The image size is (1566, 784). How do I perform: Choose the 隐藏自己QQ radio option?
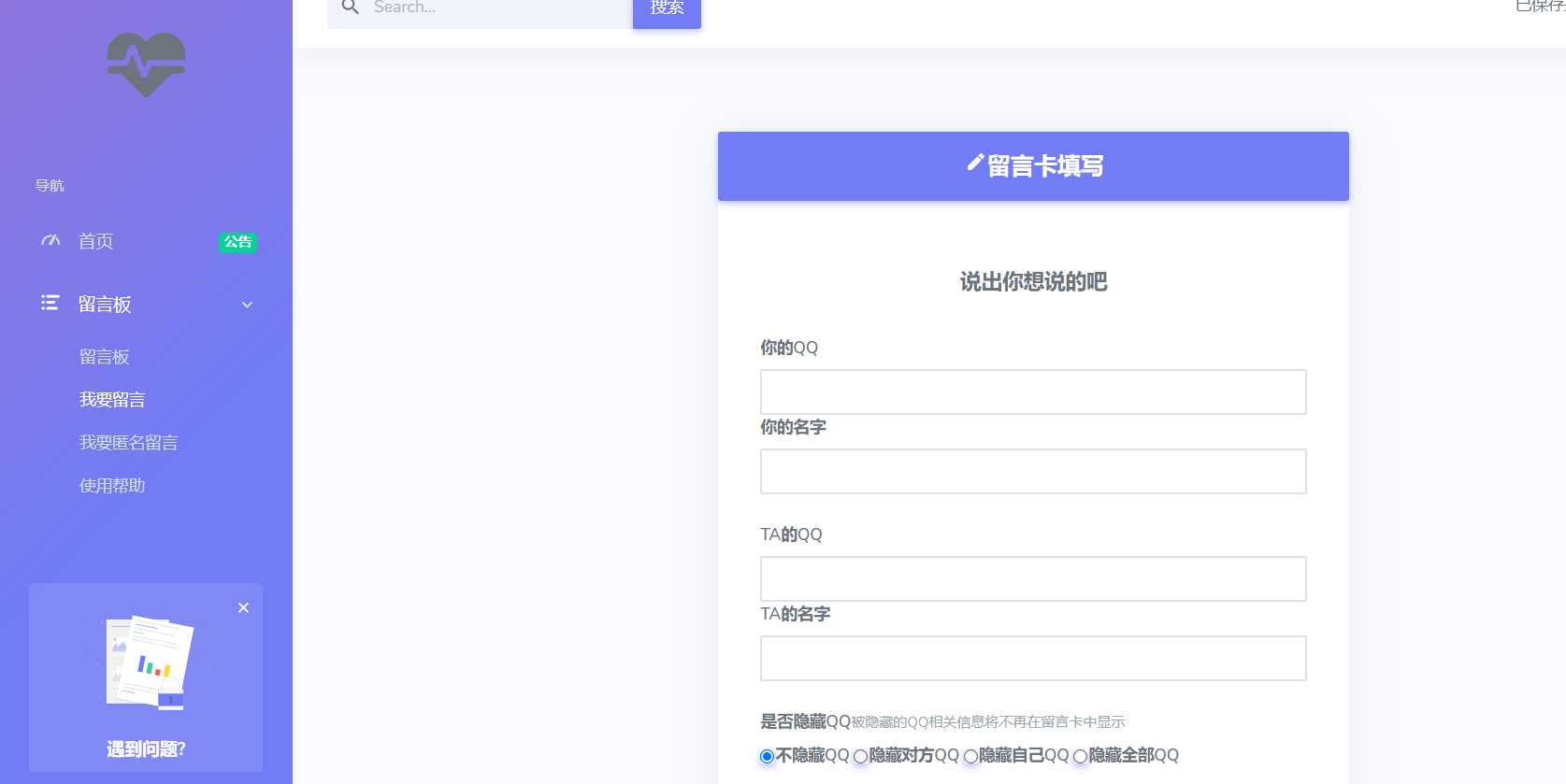click(x=970, y=756)
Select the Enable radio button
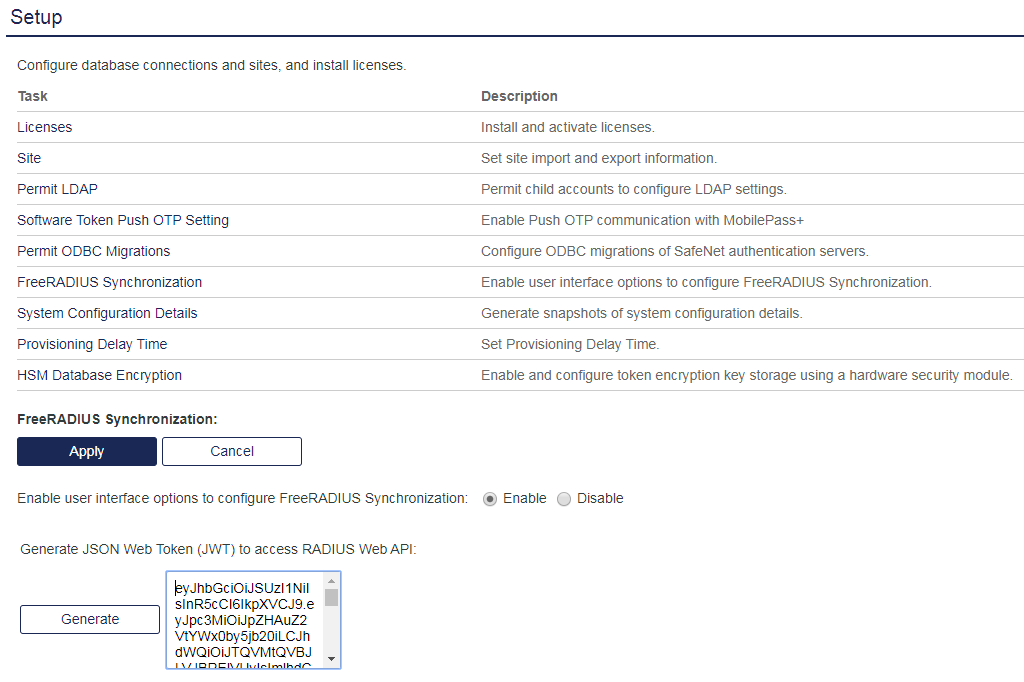Image resolution: width=1024 pixels, height=682 pixels. 490,499
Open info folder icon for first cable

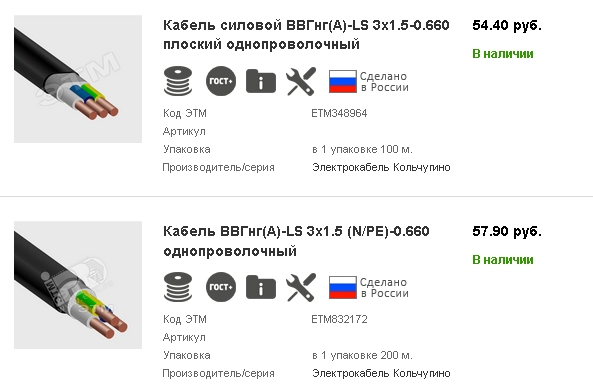[x=261, y=81]
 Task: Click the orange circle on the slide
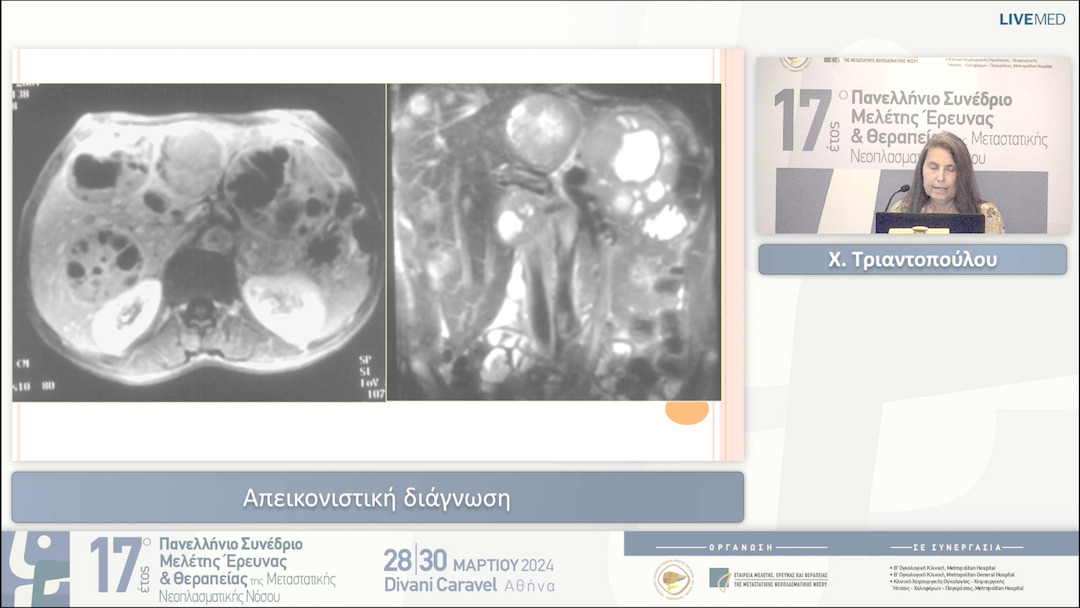[687, 410]
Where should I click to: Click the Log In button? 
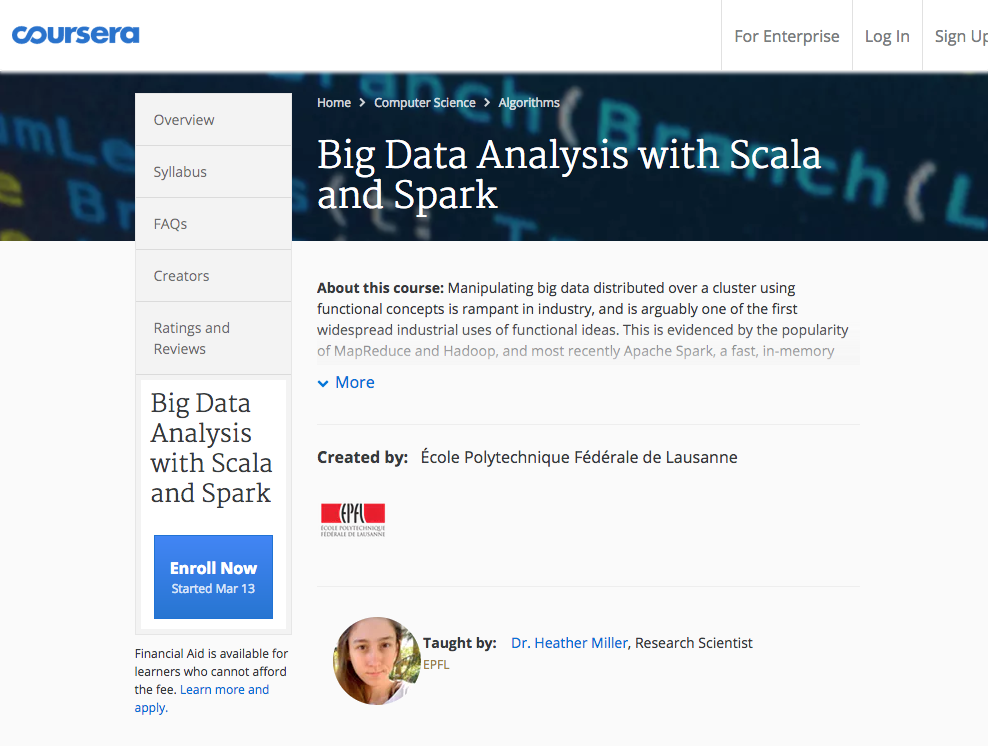coord(887,36)
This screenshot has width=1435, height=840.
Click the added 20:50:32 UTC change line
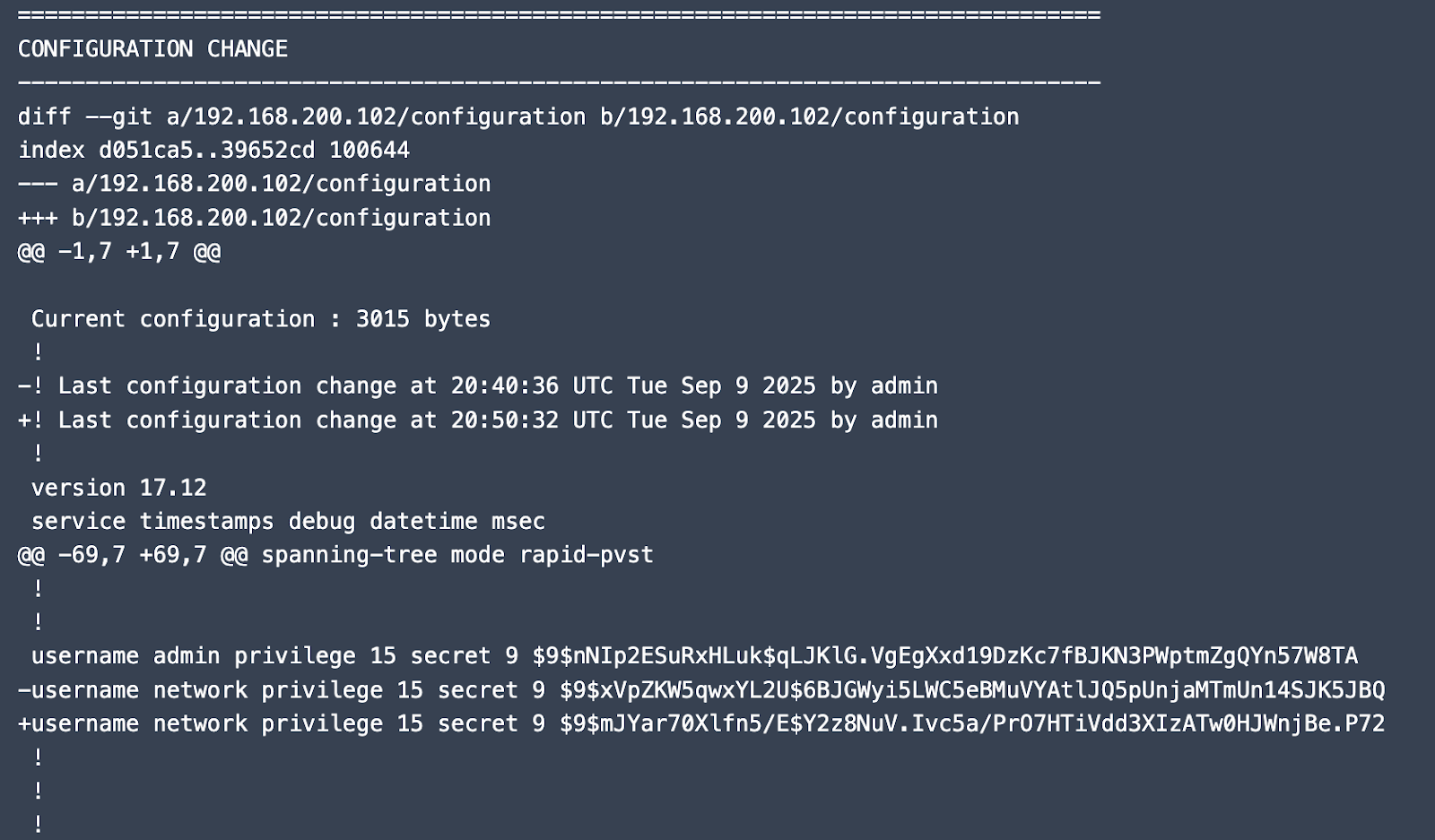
◇ ◇ ◇
* _Exercise description_: Output the full material above exactly, leaving every picture out.

* _Result of the task_:
The image size is (1566, 784). How do I perform: Choose the 隐藏自己QQ radio option?
click(x=970, y=756)
Select the Enable radio button
Image resolution: width=1024 pixels, height=682 pixels. 490,499
Open info folder icon for first cable

[x=261, y=81]
 Task: Click the orange circle on the slide
[687, 410]
Where should I click to: Click the Log In button? 
coord(887,36)
This screenshot has width=1435, height=840.
Click the added 20:50:32 UTC change line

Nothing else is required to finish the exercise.